What would be needed here are objective controlled experiments whether developers equipped with LLMs can produce working and maintainable code any faster than ones not using them.
And the very likely result is that the code which they produce using LLMs is never better than the code they write themselves.
I’m not confusing that. Effective programming requires and consists of small scale application of the scientific method to the systems you work with.

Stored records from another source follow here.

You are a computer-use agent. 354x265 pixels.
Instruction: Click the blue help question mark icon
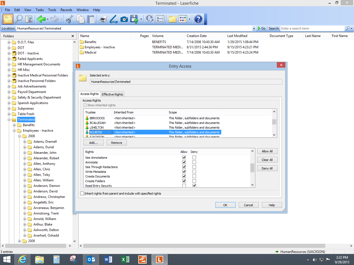coord(198,19)
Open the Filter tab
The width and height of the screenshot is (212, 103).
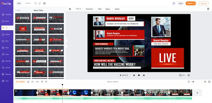pyautogui.click(x=100, y=9)
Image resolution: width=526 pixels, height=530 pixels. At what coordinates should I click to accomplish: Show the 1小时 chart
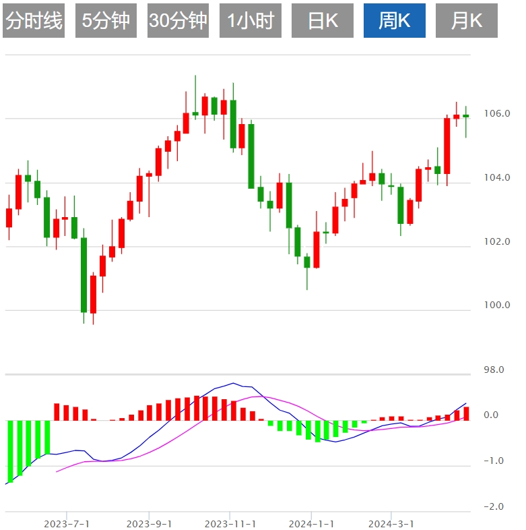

I wasn’t making that argument so I don’t know what you’re getting at with this. For the purposes of this discussion I think it doesn’t matter at all how it was written or whether what wrote it is truly intelligent, the important thing is the code that is the end result, whether it does what it is intended to and nothing harmful, and whether the programmer working with it is able to accurately determine if it does what it is intended to.
I feel like “not even possible to assess their usefulness for programming by self-exoerimentation(!)” is necessarily a claim that reading and testing code is something no one can do, which is absurd. If the output is often correct, then the means of creating it is likely useful, and you can tell if the output is correct by evaluating it in the same way you evaluate any computer program, without needing to directly evaluate the LLM itself. It should be obvious that this is a possible thing to do. Saying not to do it seems kind of like some “don’t look up” stuff.